When applying to university, young people today have much more than just their grades to worry about. For many students, the avalanche of university statistics and sheer variety of course options they are faced with can make the business of finding a university and a course a hugely stressful business. Young people would be forgiven for thinking that they need a degree just to work out which degree to do. However, having been confronted by this situation himself during his younger years, one Bath-based entrepreneur is intent on simplifying the university-application process. It has developed a novel online resource for today’s young prospective students. —
Getting-in.com a leading educational website that recently launched a course-listings service is designed to allow young people to easily explore their study options and compare courses. Stephen Newall’s severe dyslexia made the proposition of wading through the facts, figures and opinions from numerous stodgy prospectuses and countless websites even more of an imposition than it already is for most people. Building on the expertise he has gained through nurturing Getting-in as a feature-rich and accessible education portal, he realised that his site’s approach to areas such as exam revision and CV writing was crying out to be applied to helping students identify the course that was right for them.
“When you look at how we expect young people to choose a university and course, it’s really quite remarkable,” says Newal, the founder. “Not only are they supposed to factor in countless statistics about each institution and course, but also forced to deal with this information being scattered across literally thousands of Web pages.”
After several months of careful research into the essential elements of picking a university course and collaborating with his web development team to devise an easy-to-use interface, Stephen and the Getting-in team have recently launched their course-listings service.
It brings the UK’s thousands of educational institutions and tens of thousands of courses together in a single, interactive database. Whether students are looking for an apprenticeship, a diploma or degree, want to restrict their search to a particular area of the country, or just want to browse the options available to them, the service makes searching for the course a breeze. Once students have their search results, in just a click they have access to all the information they could possibly need about the courses and the institutions offering them—from fee levels and entry requirements to student satisfaction and graduate-employment rates—all in one place.
And should students like what they find they can follow up their interest through direct links to the university’s contact details and web pages, and even request a copy of a prospectus or book a place on an open day.
“I remember really struggling when I was a teenager to get the help I needed to make the most of my opportunities at school and university,” Newall says. “The Internet is great because it provides us with so much information, but it’s only so useful if it’s a struggle to access and digest that information. This is what’s behind my vision for Getting-in: I wanted to offer a single site that would fulfil the educational needs of young people, and from all walks of life.
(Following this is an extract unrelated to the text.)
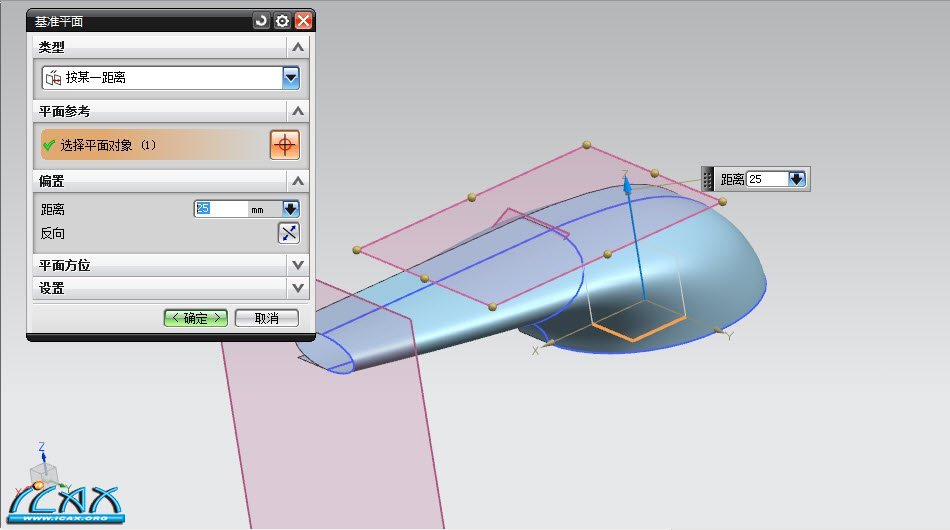Open dialog options gear icon
950x530 pixels.
pyautogui.click(x=283, y=20)
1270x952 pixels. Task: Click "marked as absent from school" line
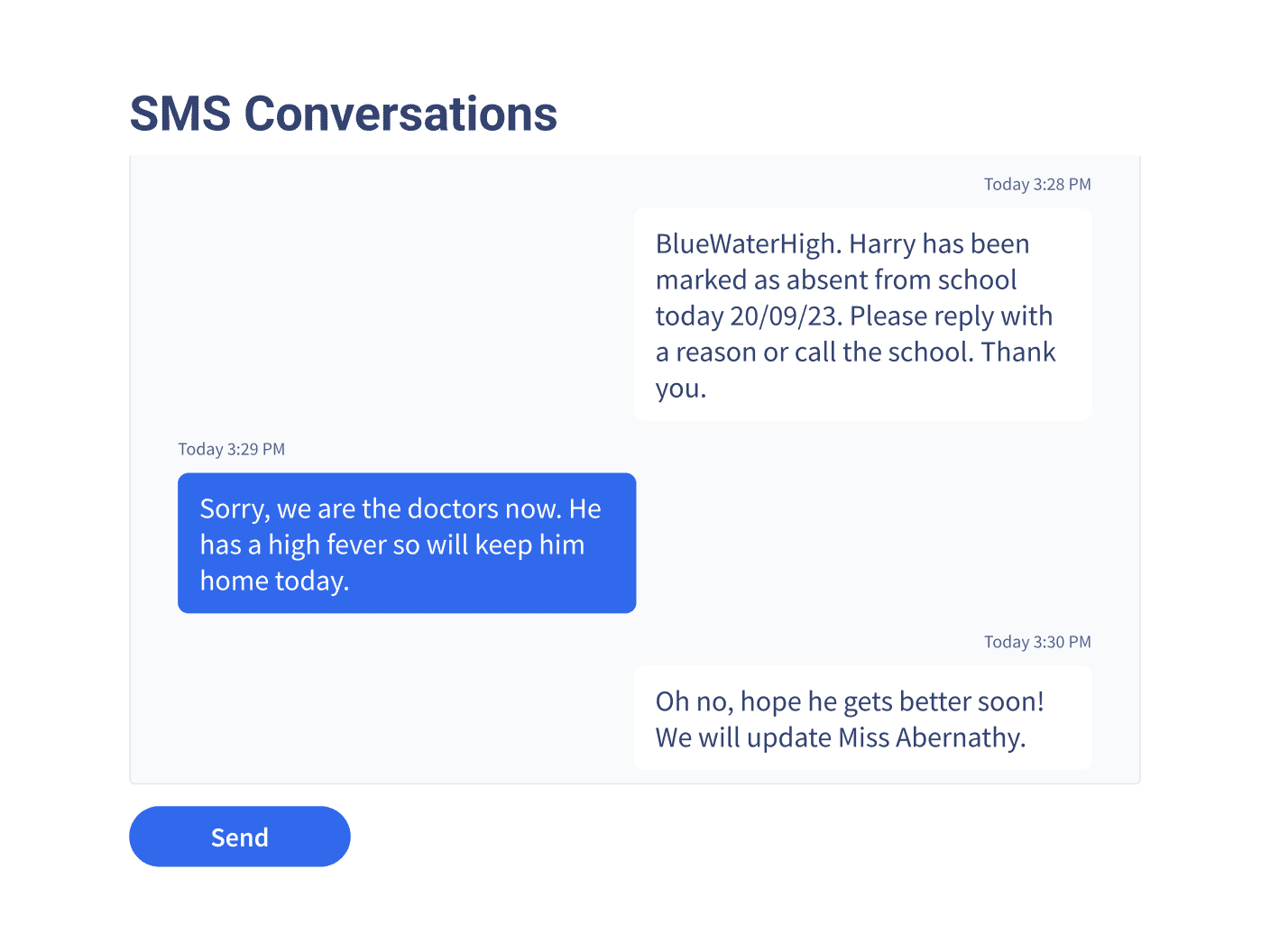tap(836, 280)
Now in its third year of operation, during which time it has been rapidly winning over students from across the UK and beyond who visit for its completely free-of-charge revision guides, model UCAS personal statements, feature articles on educational and careers matters and much more besides, the course-listings service is just one part of Newall’s ambitious plans for the future. “We recently reached the milestone of over half a million pages of content, covering everything from apprenticeships to careers in zoology,” says Newall. “And our team of Web developers and professional writers is growing all the time.
“Getting the site to this point has been a crazy, hectic couple of years. But if I’ve managed to help just one student not to have to experience the anguish I did when faced with a mountain of university prospectuses, I know it’ll all have been worth it.”